**MODE D'EMPLOI**
Dans le texte sur la mélancolie, relevez s'il vous plaît tous les mots introduits par « ni ».

**TEXTE ÉTUDIÉ**
——————

Alors certes, on pourrait objecter qu’en ces temps sombres, on ferait justement mieux d’évacuer ces questions épineuses et lourdes, que tout cela est bien déprimant et qu’aborder la mélancolie nous enfonce encore un peu plus dans le marasme. En un mot : on n’a pas besoin d’être une lumière pour voir que le monde va mal, et on n’a pas franchement besoin d’en remettre une couche. Moi je ne suis pas du tout d’accord avec ça. Et pourtant je ne suis ni masochiste, ni pessimiste, ni perverse ; je ne pense pas que tout est pourri et qu’on ferait mieux de tous se flinguer (d’ailleurs si je pensais ça, je ne ferais certainement pas de théâtre et je ne serais surtout pas en train d’écrire ceci).

——————

**DONNÉES EXTRAITES**
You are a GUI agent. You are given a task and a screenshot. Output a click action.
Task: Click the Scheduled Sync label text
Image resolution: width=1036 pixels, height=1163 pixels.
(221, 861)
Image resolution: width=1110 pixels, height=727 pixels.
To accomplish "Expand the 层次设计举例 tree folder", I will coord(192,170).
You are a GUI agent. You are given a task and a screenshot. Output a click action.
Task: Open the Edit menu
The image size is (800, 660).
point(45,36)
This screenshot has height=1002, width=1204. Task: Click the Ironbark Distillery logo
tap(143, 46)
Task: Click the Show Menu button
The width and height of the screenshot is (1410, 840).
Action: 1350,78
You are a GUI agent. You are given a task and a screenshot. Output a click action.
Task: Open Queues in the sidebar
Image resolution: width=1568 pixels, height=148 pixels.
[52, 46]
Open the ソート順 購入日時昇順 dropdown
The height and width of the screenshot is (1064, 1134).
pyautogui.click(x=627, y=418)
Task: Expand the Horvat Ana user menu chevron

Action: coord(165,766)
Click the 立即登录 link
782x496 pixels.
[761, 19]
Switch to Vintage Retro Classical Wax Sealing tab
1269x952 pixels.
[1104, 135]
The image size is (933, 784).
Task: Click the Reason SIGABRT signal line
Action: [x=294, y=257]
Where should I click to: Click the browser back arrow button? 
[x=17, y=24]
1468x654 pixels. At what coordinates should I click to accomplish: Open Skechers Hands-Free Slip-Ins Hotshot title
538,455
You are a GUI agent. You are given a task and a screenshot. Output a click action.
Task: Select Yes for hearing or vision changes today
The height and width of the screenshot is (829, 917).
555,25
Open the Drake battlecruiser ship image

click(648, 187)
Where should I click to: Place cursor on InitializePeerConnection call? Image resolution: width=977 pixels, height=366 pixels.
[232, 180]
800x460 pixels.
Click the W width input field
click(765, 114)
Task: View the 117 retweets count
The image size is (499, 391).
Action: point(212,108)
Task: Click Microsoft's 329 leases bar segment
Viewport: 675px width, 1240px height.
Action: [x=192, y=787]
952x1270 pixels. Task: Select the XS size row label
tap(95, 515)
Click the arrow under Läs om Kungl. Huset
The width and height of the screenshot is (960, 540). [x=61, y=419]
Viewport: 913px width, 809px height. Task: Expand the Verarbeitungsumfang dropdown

——————

**CORRIGÉ**
masochiste, pessimiste, perverse